begin TASK MATERIAL
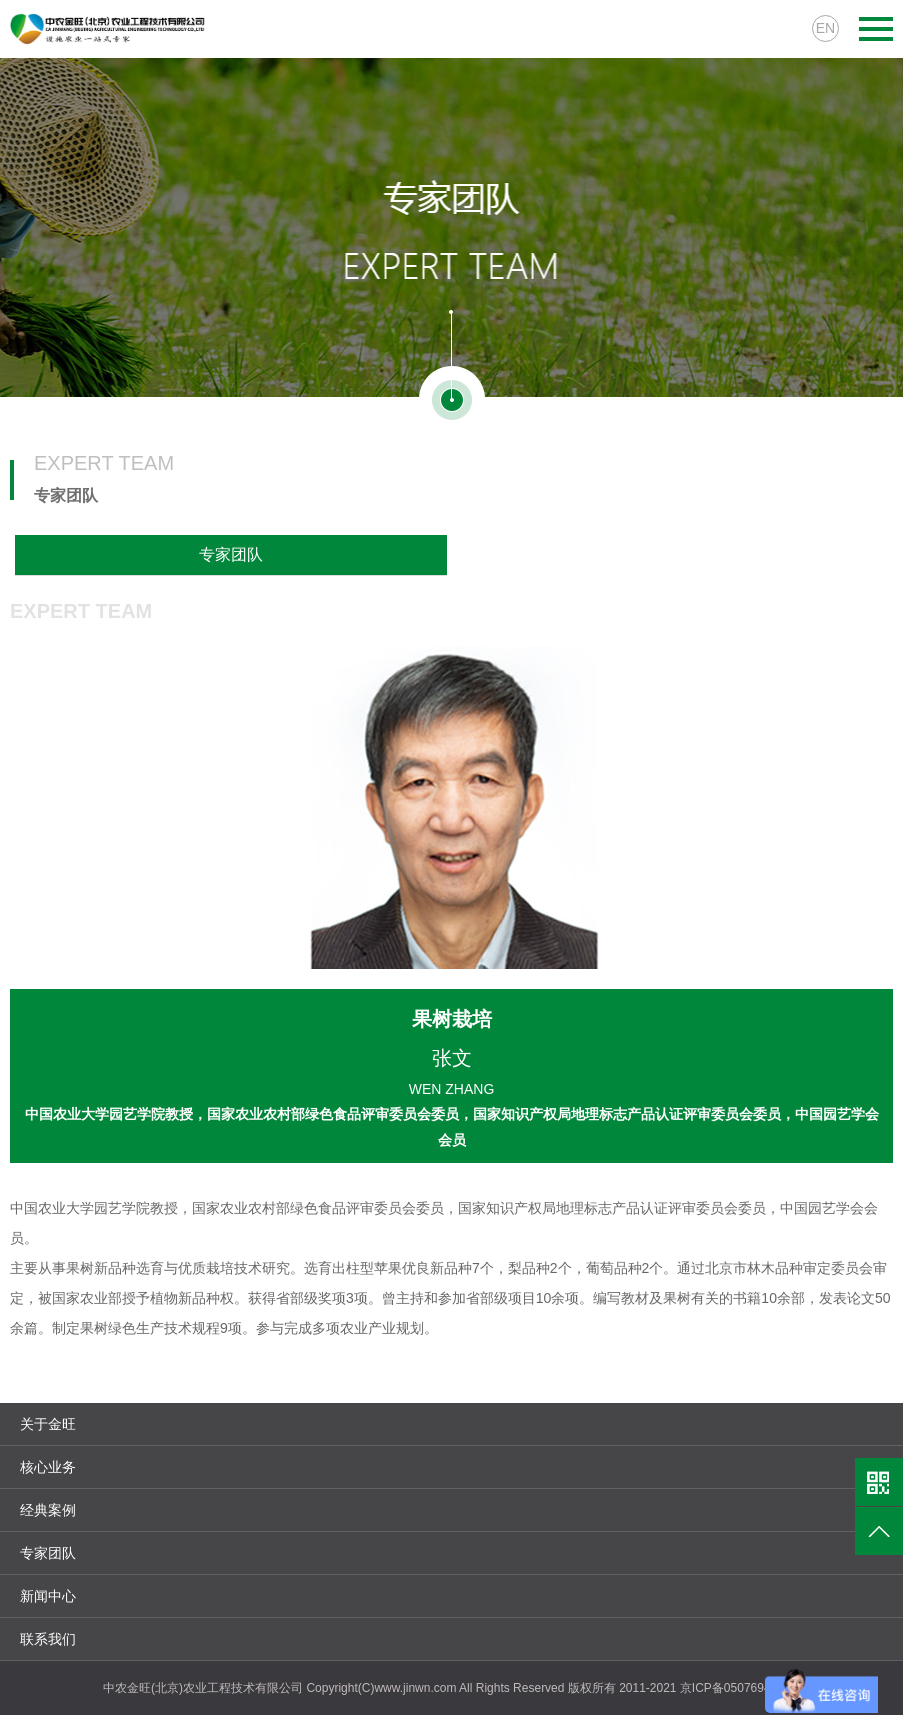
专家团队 (231, 554)
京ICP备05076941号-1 (740, 1688)
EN (825, 28)
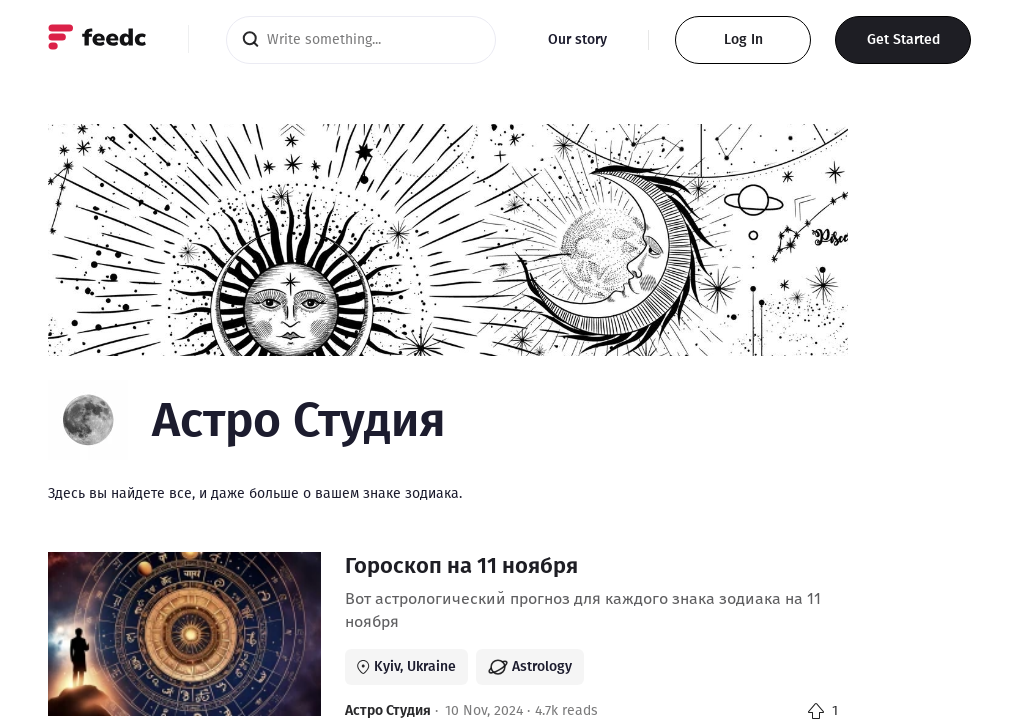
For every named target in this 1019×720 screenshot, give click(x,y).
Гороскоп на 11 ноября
end TASK MATERIAL
_TO DO_
Copy out every line of the entries above word for word, leaving out the pictures.

_REPLY_
专家团队 (231, 554)
京ICP备05076941号-1 (740, 1688)
EN (825, 28)
For every named target in this 1019×720 screenshot, give click(x,y).
Гороскоп на 11 ноября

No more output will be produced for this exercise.